Item position entries

START

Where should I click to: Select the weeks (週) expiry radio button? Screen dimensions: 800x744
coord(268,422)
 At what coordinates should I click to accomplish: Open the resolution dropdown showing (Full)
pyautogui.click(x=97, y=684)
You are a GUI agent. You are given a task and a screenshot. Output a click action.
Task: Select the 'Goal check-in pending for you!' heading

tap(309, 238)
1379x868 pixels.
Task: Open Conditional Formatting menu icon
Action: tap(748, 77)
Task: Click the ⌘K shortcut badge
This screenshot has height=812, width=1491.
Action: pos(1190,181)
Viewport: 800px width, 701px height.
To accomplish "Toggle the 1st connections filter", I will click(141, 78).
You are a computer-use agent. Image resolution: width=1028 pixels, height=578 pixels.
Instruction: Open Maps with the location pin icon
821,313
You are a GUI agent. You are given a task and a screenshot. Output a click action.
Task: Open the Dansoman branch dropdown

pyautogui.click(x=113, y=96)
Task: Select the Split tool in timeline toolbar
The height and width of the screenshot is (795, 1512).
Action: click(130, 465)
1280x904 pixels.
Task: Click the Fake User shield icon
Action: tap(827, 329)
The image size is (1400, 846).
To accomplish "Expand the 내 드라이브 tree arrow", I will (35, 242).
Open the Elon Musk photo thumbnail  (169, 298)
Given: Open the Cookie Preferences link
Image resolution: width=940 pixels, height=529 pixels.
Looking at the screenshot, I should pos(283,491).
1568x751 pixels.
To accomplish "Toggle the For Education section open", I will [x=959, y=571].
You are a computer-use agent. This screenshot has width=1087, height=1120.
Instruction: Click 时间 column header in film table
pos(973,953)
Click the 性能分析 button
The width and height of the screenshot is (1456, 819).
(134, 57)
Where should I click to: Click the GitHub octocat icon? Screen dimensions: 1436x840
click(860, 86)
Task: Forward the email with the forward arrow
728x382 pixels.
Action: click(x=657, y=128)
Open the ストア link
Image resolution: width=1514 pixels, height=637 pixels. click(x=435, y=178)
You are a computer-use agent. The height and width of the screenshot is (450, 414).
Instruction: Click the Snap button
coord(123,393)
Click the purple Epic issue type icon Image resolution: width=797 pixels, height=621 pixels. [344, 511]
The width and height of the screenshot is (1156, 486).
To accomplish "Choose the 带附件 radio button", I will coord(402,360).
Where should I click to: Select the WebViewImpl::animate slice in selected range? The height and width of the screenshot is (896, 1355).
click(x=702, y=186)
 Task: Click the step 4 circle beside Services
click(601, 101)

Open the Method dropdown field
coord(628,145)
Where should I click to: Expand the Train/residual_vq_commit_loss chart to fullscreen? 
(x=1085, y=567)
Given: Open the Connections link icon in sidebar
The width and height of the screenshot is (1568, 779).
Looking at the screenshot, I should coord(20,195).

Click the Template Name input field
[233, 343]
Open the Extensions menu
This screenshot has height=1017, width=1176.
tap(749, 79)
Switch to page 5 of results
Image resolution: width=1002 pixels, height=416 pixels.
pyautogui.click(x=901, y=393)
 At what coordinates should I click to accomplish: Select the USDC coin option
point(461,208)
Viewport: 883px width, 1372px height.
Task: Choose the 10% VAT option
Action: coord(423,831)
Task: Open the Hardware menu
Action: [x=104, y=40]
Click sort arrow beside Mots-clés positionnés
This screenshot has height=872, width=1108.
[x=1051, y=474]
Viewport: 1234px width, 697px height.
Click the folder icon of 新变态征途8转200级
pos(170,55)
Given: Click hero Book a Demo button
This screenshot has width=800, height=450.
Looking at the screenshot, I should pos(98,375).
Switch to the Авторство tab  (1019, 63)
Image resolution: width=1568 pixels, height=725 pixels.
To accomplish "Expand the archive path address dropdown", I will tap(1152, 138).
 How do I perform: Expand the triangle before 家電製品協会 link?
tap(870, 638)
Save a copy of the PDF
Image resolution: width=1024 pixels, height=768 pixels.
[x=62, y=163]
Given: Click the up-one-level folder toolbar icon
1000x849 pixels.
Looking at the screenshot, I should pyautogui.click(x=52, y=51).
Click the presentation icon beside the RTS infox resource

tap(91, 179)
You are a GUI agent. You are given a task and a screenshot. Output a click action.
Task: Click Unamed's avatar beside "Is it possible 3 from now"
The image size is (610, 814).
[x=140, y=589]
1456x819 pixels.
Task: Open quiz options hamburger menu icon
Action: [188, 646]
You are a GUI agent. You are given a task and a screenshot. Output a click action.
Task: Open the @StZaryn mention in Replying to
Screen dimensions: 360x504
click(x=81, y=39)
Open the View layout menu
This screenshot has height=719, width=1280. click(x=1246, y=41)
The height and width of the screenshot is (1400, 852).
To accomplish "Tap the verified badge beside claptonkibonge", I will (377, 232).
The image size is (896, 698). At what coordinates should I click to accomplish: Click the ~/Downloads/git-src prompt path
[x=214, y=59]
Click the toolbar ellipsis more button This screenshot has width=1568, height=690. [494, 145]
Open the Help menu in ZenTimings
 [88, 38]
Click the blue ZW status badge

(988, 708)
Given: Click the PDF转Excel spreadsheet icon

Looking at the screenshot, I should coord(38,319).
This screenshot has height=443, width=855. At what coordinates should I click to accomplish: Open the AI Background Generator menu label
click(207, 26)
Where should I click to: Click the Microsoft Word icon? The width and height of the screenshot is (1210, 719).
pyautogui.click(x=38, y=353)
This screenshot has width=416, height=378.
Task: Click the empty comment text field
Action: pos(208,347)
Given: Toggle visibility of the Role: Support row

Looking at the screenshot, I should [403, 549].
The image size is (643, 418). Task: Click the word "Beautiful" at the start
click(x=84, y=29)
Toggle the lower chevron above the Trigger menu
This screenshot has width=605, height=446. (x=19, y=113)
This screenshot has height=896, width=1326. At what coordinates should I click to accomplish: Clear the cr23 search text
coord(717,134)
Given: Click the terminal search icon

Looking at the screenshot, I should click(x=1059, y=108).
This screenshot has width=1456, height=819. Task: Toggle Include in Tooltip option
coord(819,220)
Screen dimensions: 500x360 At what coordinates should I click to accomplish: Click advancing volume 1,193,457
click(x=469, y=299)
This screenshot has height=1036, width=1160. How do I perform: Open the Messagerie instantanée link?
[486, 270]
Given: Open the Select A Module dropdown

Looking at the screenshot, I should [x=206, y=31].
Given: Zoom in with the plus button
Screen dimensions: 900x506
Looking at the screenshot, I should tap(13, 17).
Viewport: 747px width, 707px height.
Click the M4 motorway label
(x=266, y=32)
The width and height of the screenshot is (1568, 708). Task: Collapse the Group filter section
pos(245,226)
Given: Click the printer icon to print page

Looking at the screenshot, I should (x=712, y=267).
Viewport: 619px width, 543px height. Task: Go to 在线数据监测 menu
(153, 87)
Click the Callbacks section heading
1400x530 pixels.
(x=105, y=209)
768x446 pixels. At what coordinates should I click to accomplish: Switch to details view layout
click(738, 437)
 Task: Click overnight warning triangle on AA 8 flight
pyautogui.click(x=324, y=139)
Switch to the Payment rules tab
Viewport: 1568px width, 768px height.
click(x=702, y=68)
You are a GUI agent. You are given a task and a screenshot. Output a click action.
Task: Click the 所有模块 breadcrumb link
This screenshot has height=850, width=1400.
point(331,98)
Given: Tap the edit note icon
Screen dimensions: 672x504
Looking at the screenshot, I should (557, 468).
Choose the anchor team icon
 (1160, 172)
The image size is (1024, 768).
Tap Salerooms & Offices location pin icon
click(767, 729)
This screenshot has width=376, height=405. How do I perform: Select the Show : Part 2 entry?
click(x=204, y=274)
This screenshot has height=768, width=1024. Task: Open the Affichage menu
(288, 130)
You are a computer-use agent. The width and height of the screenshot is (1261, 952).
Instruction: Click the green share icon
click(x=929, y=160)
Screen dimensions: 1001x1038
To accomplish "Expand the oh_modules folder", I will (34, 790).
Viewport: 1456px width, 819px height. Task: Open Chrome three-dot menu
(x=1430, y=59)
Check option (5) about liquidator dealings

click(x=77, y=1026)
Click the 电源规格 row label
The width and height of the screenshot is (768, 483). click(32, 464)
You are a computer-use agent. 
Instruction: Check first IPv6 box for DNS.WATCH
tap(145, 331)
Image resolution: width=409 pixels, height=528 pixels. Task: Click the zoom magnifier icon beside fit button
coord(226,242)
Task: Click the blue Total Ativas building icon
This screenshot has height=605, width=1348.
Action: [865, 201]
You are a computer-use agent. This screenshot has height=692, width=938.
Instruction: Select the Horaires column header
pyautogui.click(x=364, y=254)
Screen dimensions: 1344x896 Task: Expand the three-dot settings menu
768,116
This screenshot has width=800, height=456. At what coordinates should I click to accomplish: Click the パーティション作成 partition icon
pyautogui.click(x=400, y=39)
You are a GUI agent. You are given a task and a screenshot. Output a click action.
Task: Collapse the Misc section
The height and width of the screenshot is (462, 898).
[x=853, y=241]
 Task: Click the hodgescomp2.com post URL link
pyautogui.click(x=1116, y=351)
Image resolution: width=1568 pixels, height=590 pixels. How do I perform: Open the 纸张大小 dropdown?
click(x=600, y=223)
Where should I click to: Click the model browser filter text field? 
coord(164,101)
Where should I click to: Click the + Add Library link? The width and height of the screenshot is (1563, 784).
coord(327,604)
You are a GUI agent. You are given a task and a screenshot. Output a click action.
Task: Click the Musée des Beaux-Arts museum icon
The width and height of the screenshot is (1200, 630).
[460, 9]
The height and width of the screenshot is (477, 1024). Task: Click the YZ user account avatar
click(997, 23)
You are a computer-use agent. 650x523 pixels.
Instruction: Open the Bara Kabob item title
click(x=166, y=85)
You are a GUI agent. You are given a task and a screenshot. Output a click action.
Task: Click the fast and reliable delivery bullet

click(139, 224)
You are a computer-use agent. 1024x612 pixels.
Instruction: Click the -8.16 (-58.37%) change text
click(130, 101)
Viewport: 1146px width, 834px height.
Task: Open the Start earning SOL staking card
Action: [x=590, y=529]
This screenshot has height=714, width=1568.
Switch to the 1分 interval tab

END

* GIVEN REQUEST: Recast the data above, from the line containing "Task: Click the ⌘K shortcut badge" down to the line containing "Action: click(x=657, y=128)", as a Markdown table with the columns Row and Line. Put a row number and the line in each row, and skip blank lines.

* WRITTEN RESPONSE:
| Row | Line |
|---|---|
| 1 | Task: Click the ⌘K shortcut badge |
| 2 | This screenshot has height=812, width=1491. |
| 3 | Action: pos(1190,181) |
| 4 | Viewport: 800px width, 701px height. |
| 5 | To accomplish "Toggle the 1st connections filter", I will click(141, 78). |
| 6 | You are a computer-use agent. Image resolution: width=1028 pixels, height=578 pixels. |
| 7 | Instruction: Open Maps with the location pin icon |
| 8 | 821,313 |
| 9 | You are a GUI agent. You are given a task and a screenshot. Output a click action. |
| 10 | Task: Open the Dansoman branch dropdown |
| 11 | pyautogui.click(x=113, y=96) |
| 12 | Task: Select the Split tool in timeline toolbar |
| 13 | The height and width of the screenshot is (795, 1512). |
| 14 | Action: click(130, 465) |
| 15 | 1280x904 pixels. |
| 16 | Task: Click the Fake User shield icon |
| 17 | Action: tap(827, 329) |
| 18 | The image size is (1400, 846). |
| 19 | To accomplish "Expand the 내 드라이브 tree arrow", I will (35, 242). |
| 20 | Open the Elon Musk photo thumbnail  (169, 298) |
| 21 | Given: Open the Cookie Preferences link |
| 22 | Image resolution: width=940 pixels, height=529 pixels. |
| 23 | Looking at the screenshot, I should pos(283,491). |
| 24 | 1568x751 pixels. |
| 25 | To accomplish "Toggle the For Education section open", I will [x=959, y=571]. |
| 26 | You are a computer-use agent. This screenshot has width=1087, height=1120. |
| 27 | Instruction: Click 时间 column header in film table |
| 28 | pos(973,953) |
| 29 | Click the 性能分析 button |
| 30 | The width and height of the screenshot is (1456, 819). |
| 31 | (134, 57) |
| 32 | Where should I click to: Click the GitHub octocat icon? Screen dimensions: 1436x840 |
| 33 | click(860, 86) |
| 34 | Task: Forward the email with the forward arrow |
| 35 | 728x382 pixels. |
| 36 | Action: click(x=657, y=128) |